Do you remember what happens when you call a function in your program?
What happens when you make too many nested calls?1
When you call your functions, there some stuff going on in the memory, some variables, the program counter and all that, that must be stored somewhere to be able to come back to the place you called the function when the function ends. Right?
The place where all that is stored is the stack. You already know all this. When you call many nested functions, the stack goes pushing more and more data, and there’s no chance to pop it, so it overflows.
This can happen anytime but there’s more risk for that when you call functions recursively, because they call themselves many times by definition. In a non-recursive program it can happen too, but devices can handle big levels of nesting so it’s more unlikely to happen (in small devices like microcontrollers or so, you have to take care of this too).
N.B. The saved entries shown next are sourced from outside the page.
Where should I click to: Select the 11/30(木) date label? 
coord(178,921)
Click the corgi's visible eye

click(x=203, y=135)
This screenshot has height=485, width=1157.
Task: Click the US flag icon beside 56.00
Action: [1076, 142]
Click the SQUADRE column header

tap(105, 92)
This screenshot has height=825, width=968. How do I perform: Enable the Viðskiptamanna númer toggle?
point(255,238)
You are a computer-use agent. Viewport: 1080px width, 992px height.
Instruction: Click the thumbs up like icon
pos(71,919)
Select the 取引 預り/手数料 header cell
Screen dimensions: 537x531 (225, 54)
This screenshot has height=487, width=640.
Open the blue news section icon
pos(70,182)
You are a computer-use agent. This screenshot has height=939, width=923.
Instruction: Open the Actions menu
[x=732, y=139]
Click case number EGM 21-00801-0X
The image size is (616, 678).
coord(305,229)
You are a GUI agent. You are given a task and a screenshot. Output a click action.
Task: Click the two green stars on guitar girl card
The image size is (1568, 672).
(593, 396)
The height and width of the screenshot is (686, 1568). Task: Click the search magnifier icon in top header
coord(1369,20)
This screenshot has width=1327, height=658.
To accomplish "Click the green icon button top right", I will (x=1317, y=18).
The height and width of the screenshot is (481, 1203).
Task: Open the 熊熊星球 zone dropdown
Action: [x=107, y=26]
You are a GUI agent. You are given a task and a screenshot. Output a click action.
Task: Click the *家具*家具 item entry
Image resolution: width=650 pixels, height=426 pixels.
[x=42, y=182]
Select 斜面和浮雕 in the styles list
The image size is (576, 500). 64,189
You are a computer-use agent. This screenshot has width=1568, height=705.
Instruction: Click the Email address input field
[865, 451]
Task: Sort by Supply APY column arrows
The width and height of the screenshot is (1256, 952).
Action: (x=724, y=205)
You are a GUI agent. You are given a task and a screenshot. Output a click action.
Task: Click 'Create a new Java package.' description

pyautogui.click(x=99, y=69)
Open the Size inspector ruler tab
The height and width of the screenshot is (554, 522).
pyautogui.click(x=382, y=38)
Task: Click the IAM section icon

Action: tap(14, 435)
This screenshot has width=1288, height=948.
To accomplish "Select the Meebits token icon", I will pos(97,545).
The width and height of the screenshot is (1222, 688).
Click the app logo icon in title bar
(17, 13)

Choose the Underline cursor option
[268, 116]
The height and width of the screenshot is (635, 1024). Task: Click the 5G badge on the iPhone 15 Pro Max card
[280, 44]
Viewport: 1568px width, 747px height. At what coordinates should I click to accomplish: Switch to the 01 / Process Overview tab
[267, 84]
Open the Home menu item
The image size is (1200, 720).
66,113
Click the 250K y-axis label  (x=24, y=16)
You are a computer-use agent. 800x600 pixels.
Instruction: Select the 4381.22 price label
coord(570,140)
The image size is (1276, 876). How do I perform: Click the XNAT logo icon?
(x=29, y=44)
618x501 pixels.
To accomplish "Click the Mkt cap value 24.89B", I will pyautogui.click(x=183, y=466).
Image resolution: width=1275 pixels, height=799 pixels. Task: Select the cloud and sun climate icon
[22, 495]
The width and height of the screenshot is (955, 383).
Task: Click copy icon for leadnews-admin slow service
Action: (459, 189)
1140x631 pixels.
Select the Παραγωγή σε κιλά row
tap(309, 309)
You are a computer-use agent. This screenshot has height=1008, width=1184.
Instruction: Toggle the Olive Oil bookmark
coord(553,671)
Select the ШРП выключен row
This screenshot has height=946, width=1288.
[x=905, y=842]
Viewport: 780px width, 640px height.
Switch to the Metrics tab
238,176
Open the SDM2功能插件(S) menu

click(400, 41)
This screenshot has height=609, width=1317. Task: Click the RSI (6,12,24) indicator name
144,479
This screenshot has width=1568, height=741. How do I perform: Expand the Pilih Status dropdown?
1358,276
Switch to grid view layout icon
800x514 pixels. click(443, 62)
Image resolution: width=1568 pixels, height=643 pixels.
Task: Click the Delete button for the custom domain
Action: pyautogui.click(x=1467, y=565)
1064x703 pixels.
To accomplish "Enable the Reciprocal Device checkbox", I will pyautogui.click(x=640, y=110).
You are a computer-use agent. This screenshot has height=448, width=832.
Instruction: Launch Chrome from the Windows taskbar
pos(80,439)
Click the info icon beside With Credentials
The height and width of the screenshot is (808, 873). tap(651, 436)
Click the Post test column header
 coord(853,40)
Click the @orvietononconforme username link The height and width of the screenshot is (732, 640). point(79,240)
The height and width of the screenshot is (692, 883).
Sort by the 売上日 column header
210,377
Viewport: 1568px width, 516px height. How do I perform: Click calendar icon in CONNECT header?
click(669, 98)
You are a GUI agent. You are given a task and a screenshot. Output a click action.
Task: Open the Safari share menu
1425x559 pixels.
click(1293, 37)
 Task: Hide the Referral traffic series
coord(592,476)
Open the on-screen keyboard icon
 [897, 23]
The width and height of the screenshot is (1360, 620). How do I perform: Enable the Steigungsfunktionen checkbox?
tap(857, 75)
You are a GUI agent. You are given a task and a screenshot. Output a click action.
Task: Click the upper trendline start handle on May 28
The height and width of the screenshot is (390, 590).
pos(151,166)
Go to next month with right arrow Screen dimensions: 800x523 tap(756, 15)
This doesn’t mean recursive functions will result in a stack overflow always. That will only happen when the nesting level is bigger than the stack size.
You are so stupid the recursive function that calculates your stupidity causes a stack overflow.
— Heard in a computer science class
But this is not always true. There are some optimizations that can change this behaviour and allow you to create stack-safe recursions. Let’s talk about tail-call optimization.
Some programming languages implement tail-call optimization, that, if used correctly, avoids stack overflows in recursive calls and increase performance. First of all, in order to be able to make a tail-call optimization, the function must have a call as its last action (tail-call). This means it requires to be ordered in an specific way. Let’s see it with an (oversimplified) example (in Python, but don’t pay attention to the language):
def factorial (a):
""" This function does not provide a tail-call, because the last thing
to execute in it is a multiplication, not a call """
if a == 1:
return 1
return a * factorial(a-1)
def factorial_tail (a, acc=1):
""" This function provides a tail-call, the last thing happening on it
it's a function call."""
if a == 1:
return acc
return factorial_tail(a-1, acc=acc*a)
As the comments say, the first function is not performing a tail-recursion, but the second is. But, what’s the difference?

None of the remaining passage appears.